Dataset records
BEGIN
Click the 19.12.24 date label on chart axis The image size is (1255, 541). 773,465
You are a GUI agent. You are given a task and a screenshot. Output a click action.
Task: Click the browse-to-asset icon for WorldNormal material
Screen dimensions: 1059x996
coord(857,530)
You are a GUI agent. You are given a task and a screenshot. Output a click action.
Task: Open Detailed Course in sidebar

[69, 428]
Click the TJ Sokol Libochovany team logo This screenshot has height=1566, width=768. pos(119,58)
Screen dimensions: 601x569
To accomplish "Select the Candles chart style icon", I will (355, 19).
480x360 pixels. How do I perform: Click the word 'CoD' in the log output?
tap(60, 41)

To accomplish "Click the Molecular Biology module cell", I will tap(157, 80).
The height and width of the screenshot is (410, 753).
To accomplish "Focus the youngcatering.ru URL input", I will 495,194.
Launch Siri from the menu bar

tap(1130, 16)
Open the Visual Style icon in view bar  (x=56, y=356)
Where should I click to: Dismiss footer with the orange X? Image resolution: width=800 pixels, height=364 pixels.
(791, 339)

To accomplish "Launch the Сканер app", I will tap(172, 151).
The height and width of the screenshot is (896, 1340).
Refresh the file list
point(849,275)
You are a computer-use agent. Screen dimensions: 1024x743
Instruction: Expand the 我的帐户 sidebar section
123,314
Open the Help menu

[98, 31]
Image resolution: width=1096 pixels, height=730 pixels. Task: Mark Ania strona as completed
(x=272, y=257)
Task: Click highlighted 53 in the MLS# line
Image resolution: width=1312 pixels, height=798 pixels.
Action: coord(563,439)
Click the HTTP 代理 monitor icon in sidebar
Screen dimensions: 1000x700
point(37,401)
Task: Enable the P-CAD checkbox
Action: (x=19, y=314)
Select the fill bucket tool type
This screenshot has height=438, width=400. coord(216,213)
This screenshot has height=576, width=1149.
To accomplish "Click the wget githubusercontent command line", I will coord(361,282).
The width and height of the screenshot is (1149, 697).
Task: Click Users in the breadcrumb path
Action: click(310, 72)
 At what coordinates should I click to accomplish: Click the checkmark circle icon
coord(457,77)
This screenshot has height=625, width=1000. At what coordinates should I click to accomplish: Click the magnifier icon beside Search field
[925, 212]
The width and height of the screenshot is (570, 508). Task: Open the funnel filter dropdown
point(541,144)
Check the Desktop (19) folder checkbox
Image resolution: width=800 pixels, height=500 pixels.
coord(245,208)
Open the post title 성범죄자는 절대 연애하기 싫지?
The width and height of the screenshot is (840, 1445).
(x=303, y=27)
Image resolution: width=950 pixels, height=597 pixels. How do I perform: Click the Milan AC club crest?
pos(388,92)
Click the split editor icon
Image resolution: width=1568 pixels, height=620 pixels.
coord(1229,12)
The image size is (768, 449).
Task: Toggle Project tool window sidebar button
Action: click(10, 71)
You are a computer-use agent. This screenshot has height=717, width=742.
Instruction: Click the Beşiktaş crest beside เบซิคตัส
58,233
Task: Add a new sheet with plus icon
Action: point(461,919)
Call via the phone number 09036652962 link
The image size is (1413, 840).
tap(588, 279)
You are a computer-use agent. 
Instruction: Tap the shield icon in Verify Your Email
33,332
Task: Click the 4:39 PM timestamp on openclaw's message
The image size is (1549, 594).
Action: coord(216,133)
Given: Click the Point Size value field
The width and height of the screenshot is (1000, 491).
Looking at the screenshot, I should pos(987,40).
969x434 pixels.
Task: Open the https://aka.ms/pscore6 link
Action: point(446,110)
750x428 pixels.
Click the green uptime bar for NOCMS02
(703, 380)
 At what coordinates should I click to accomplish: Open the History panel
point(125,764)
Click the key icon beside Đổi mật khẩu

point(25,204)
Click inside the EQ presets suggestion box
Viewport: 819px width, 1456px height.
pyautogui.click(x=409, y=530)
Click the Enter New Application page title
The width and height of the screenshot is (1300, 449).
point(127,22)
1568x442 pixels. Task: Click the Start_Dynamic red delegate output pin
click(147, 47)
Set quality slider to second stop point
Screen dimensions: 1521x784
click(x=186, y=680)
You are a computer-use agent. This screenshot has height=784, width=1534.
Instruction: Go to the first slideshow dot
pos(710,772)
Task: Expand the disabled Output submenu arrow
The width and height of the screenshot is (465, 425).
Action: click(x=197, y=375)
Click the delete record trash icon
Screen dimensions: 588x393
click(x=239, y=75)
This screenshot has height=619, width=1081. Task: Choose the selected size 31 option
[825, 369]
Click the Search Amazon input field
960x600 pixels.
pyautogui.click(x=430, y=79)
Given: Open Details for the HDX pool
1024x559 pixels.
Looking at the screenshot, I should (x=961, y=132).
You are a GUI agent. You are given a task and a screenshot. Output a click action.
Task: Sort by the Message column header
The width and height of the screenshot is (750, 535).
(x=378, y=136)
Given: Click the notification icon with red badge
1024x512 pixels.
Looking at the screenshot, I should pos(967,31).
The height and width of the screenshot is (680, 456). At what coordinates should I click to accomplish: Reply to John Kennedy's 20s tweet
END
**Directions for this task:** The reply must hold exactly the lines from the one containing "Given: Open Details for the HDX pool" to the last line of the entries, and nothing more.

**Output below:**
Given: Open Details for the HDX pool
1024x559 pixels.
Looking at the screenshot, I should (x=961, y=132).
You are a GUI agent. You are given a task and a screenshot. Output a click action.
Task: Sort by the Message column header
The width and height of the screenshot is (750, 535).
(x=378, y=136)
Given: Click the notification icon with red badge
1024x512 pixels.
Looking at the screenshot, I should pos(967,31).
The height and width of the screenshot is (680, 456). At what coordinates should I click to accomplish: Reply to John Kennedy's 20s tweet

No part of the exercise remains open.